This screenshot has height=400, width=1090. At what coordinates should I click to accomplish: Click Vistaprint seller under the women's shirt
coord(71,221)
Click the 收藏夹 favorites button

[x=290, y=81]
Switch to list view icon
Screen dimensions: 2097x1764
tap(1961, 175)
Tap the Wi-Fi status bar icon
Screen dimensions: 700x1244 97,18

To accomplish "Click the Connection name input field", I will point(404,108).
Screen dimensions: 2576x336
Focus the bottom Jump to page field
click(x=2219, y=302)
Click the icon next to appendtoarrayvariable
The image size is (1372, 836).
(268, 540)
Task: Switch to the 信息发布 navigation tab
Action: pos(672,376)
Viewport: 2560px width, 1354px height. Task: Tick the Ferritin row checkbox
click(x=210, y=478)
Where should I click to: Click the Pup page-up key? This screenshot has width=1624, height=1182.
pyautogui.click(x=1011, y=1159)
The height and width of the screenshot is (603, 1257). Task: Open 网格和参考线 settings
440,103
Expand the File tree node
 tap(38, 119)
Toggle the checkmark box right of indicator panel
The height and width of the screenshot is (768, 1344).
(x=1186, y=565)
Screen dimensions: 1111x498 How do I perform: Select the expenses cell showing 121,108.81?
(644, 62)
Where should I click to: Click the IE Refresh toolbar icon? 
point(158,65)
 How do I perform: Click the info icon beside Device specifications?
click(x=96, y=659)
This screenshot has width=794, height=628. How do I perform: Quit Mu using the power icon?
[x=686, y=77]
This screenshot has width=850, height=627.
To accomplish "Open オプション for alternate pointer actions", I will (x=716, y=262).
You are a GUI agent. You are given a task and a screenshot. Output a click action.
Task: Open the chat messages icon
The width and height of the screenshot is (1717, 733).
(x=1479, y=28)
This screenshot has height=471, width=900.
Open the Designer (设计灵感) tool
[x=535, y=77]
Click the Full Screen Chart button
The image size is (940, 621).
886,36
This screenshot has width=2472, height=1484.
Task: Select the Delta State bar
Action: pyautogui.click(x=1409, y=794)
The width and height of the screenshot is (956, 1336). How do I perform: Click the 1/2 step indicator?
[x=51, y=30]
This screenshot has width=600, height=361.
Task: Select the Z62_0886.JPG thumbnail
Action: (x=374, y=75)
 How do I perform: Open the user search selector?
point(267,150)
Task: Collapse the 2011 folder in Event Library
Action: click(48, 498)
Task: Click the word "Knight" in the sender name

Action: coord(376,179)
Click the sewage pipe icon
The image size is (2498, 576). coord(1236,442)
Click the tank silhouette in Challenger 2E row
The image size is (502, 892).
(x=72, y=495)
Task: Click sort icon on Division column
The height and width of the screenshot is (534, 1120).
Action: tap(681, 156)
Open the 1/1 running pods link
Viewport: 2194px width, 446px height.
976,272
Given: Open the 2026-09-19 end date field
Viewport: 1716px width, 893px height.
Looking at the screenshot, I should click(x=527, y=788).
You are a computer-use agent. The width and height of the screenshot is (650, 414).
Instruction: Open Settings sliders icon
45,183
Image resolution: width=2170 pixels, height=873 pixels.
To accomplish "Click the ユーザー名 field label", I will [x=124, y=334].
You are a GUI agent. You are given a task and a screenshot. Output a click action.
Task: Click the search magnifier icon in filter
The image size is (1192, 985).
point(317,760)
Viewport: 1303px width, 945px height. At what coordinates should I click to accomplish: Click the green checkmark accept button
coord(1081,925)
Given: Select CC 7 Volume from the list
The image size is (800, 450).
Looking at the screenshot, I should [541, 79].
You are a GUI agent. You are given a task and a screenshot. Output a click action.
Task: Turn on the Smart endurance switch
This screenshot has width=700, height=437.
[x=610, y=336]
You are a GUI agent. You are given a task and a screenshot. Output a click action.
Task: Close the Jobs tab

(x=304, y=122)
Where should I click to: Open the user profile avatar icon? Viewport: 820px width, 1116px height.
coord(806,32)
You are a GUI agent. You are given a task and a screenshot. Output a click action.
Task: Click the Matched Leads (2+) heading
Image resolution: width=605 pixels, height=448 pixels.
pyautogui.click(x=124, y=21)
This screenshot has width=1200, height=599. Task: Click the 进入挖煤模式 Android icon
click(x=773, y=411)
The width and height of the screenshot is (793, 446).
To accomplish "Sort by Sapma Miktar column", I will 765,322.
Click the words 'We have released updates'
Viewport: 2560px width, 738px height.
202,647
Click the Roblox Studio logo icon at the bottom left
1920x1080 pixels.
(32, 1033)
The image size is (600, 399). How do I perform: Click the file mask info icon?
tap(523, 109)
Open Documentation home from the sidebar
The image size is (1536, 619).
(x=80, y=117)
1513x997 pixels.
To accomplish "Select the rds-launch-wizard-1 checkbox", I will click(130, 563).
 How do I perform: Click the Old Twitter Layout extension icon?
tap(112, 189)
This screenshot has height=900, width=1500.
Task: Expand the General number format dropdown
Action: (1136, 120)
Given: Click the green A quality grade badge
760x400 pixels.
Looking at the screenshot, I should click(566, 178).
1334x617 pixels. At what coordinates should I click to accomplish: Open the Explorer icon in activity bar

━━━━━━━━━━━━━━━━━━━━━━━━━━━━━━

• [Exercise directions]:
Copy the data above word for word, keeping every line as it appears.

• [Worked solution]:
This screenshot has height=400, width=1090. At what coordinates should I click to accomplish: Click Vistaprint seller under the women's shirt
coord(71,221)
Click the 收藏夹 favorites button

[x=290, y=81]
Switch to list view icon
Screen dimensions: 2097x1764
tap(1961, 175)
Tap the Wi-Fi status bar icon
Screen dimensions: 700x1244 97,18

To accomplish "Click the Connection name input field", I will point(404,108).
Screen dimensions: 2576x336
Focus the bottom Jump to page field
click(x=2219, y=302)
Click the icon next to appendtoarrayvariable
The image size is (1372, 836).
(268, 540)
Task: Switch to the 信息发布 navigation tab
Action: pos(672,376)
Viewport: 2560px width, 1354px height. Task: Tick the Ferritin row checkbox
click(x=210, y=478)
Where should I click to: Click the Pup page-up key? This screenshot has width=1624, height=1182.
pyautogui.click(x=1011, y=1159)
The height and width of the screenshot is (603, 1257). Task: Open 网格和参考线 settings
440,103
Expand the File tree node
 tap(38, 119)
Toggle the checkmark box right of indicator panel
The height and width of the screenshot is (768, 1344).
(x=1186, y=565)
Screen dimensions: 1111x498 How do I perform: Select the expenses cell showing 121,108.81?
(644, 62)
Where should I click to: Click the IE Refresh toolbar icon? 
point(158,65)
 How do I perform: Click the info icon beside Device specifications?
click(x=96, y=659)
This screenshot has width=794, height=628. How do I perform: Quit Mu using the power icon?
[x=686, y=77]
This screenshot has width=850, height=627.
To accomplish "Open オプション for alternate pointer actions", I will (x=716, y=262).
You are a GUI agent. You are given a task and a screenshot. Output a click action.
Task: Open the chat messages icon
The width and height of the screenshot is (1717, 733).
(x=1479, y=28)
This screenshot has height=471, width=900.
Open the Designer (设计灵感) tool
[x=535, y=77]
Click the Full Screen Chart button
The image size is (940, 621).
886,36
This screenshot has width=2472, height=1484.
Task: Select the Delta State bar
Action: pyautogui.click(x=1409, y=794)
The width and height of the screenshot is (956, 1336). How do I perform: Click the 1/2 step indicator?
[x=51, y=30]
This screenshot has width=600, height=361.
Task: Select the Z62_0886.JPG thumbnail
Action: (x=374, y=75)
 How do I perform: Open the user search selector?
point(267,150)
Task: Collapse the 2011 folder in Event Library
Action: click(48, 498)
Task: Click the word "Knight" in the sender name

Action: coord(376,179)
Click the sewage pipe icon
The image size is (2498, 576). coord(1236,442)
Click the tank silhouette in Challenger 2E row
The image size is (502, 892).
(x=72, y=495)
Task: Click sort icon on Division column
The height and width of the screenshot is (534, 1120).
Action: tap(681, 156)
Open the 1/1 running pods link
Viewport: 2194px width, 446px height.
976,272
Given: Open the 2026-09-19 end date field
Viewport: 1716px width, 893px height.
Looking at the screenshot, I should click(x=527, y=788).
You are a computer-use agent. The width and height of the screenshot is (650, 414).
Instruction: Open Settings sliders icon
45,183
Image resolution: width=2170 pixels, height=873 pixels.
To accomplish "Click the ユーザー名 field label", I will [x=124, y=334].
You are a GUI agent. You are given a task and a screenshot. Output a click action.
Task: Click the search magnifier icon in filter
The image size is (1192, 985).
point(317,760)
Viewport: 1303px width, 945px height. At what coordinates should I click to accomplish: Click the green checkmark accept button
coord(1081,925)
Given: Select CC 7 Volume from the list
The image size is (800, 450).
Looking at the screenshot, I should [541, 79].
You are a GUI agent. You are given a task and a screenshot. Output a click action.
Task: Turn on the Smart endurance switch
This screenshot has width=700, height=437.
[x=610, y=336]
You are a GUI agent. You are given a task and a screenshot. Output a click action.
Task: Close the Jobs tab

(x=304, y=122)
Where should I click to: Open the user profile avatar icon? Viewport: 820px width, 1116px height.
coord(806,32)
You are a GUI agent. You are given a task and a screenshot. Output a click action.
Task: Click the Matched Leads (2+) heading
Image resolution: width=605 pixels, height=448 pixels.
pyautogui.click(x=124, y=21)
This screenshot has width=1200, height=599. Task: Click the 进入挖煤模式 Android icon
click(x=773, y=411)
The width and height of the screenshot is (793, 446).
To accomplish "Sort by Sapma Miktar column", I will 765,322.
Click the words 'We have released updates'
Viewport: 2560px width, 738px height.
202,647
Click the Roblox Studio logo icon at the bottom left
1920x1080 pixels.
(32, 1033)
The image size is (600, 399). How do I perform: Click the file mask info icon?
tap(523, 109)
Open Documentation home from the sidebar
The image size is (1536, 619).
(x=80, y=117)
1513x997 pixels.
To accomplish "Select the rds-launch-wizard-1 checkbox", I will click(130, 563).
 How do I perform: Click the Old Twitter Layout extension icon?
tap(112, 189)
This screenshot has height=900, width=1500.
Task: Expand the General number format dropdown
Action: (1136, 120)
Given: Click the green A quality grade badge
760x400 pixels.
Looking at the screenshot, I should click(566, 178).
1334x617 pixels. At what coordinates should I click to accomplish: Open the Explorer icon in activity bar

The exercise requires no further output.